Background and objectives We previously showed that anti-citrullinated peptide/protein antibodies (ACPA) targeting citrullinated antigens contained in neutrophils extracellular traps (NETs) can be manufactured within ectopic germinal centre-like structure (GC-LS) in the rheumatoid arthritis (RA) synovium. Here, we aimed to characterise a) whether the RA synovial anti-NETs antibodies had undergone antigen-driven affinity maturation, b) the importance of somatic hypermutations (SHM) within the VH/VL chain for their binding and c) whether the presence of N-glycosylation sites in the Fab domains introduced by SHM can modulate the reactivity towards NETs.

Materials and methods 82 full recombinant monoclonal antibodies (RA-syn-rmAbs) were generated from single CD19+ B-cells FACS-sorted from fresh GC-LS+ synovial cell suspensions following IgVH+VL genes cloning. RA-syn-rmAbs for reversion experiments (n = 9) were chosen according to their level of reactivity towards NETs. N-glycosylation sites (N-x-S/T) in the Fab domains were predicted using the NetNGlyc1.0 Server and the presence of glycans was detected by total glycoprotein staining on gel. Reversion of the IgV genes into germ-line (GL), generation of hybrid clones (where VH/VL or selected CDRs/FRs were reverted into GL, n = 5) and N-glycosylation mutants (where asparagine (N) was substituted with glutamine (Q), n = 7) was performed by overlap-PCR. Anti-NETs immunoreactivity was detected using cell-based immunoassays with activated peripheral blood or RA synovial fluid neutrophils.

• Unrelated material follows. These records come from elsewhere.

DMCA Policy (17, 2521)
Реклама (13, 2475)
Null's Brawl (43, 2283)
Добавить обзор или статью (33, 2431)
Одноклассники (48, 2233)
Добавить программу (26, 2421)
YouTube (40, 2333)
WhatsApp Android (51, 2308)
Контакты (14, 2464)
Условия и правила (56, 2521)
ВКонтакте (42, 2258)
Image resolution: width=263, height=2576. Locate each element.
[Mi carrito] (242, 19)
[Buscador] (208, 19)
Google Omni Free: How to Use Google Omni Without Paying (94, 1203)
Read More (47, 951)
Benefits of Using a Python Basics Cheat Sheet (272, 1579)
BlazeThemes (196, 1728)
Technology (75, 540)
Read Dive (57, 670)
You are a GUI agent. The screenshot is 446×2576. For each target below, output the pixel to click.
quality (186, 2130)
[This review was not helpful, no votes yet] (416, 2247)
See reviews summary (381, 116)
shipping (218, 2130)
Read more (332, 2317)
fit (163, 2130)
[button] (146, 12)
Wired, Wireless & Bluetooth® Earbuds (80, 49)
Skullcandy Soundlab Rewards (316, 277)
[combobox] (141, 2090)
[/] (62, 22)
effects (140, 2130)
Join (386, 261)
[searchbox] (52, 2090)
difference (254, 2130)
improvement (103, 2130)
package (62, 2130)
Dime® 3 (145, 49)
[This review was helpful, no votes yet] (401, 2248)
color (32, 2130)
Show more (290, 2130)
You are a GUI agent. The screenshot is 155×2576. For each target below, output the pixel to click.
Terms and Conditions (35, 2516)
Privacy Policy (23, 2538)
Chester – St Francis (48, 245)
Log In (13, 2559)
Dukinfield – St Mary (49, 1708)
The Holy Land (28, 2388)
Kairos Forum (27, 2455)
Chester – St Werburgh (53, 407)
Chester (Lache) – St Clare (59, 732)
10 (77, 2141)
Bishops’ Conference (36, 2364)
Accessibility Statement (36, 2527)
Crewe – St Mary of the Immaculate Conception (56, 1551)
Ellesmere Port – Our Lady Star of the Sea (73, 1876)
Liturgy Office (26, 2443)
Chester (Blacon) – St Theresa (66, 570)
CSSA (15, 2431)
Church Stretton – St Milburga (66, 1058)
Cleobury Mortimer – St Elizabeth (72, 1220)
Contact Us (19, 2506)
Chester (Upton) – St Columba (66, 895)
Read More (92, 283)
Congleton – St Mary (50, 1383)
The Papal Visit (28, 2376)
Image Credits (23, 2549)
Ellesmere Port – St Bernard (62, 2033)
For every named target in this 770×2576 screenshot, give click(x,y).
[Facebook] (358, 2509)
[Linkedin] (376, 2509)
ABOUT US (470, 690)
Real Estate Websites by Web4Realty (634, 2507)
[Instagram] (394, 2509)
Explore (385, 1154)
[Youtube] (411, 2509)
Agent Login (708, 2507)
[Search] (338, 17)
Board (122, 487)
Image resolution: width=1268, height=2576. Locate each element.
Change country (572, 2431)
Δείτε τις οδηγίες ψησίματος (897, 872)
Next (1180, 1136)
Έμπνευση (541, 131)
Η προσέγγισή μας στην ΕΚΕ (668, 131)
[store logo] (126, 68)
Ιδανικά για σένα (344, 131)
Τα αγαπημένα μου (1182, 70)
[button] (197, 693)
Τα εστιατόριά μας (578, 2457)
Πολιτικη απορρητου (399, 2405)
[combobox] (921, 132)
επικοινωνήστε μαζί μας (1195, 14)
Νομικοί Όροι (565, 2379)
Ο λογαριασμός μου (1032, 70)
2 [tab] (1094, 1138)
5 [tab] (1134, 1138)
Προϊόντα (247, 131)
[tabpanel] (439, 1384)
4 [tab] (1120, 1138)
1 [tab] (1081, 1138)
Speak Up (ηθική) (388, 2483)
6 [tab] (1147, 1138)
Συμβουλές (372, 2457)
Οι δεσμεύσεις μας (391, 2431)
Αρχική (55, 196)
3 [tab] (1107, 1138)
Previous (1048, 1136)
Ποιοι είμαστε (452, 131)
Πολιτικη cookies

Results The RA-syn-rmAbs anti-NETs immunoreactivity was dependent on affinity maturation within GC-LS and was completely abrogated when the full IgVH+VL genes were reverted to GL. Similarly, when only the single IgVH/VL gene was reverted to GL, the reactivity towards NETs was lost suggesting that both VH+L chains are important in conferring the reactivity towards NETs. Moreover, the increased molecular weight observed in selected anti-NET antibodies was dependent on the presence of Fab-linked glycans and was lost in the GL counterpart.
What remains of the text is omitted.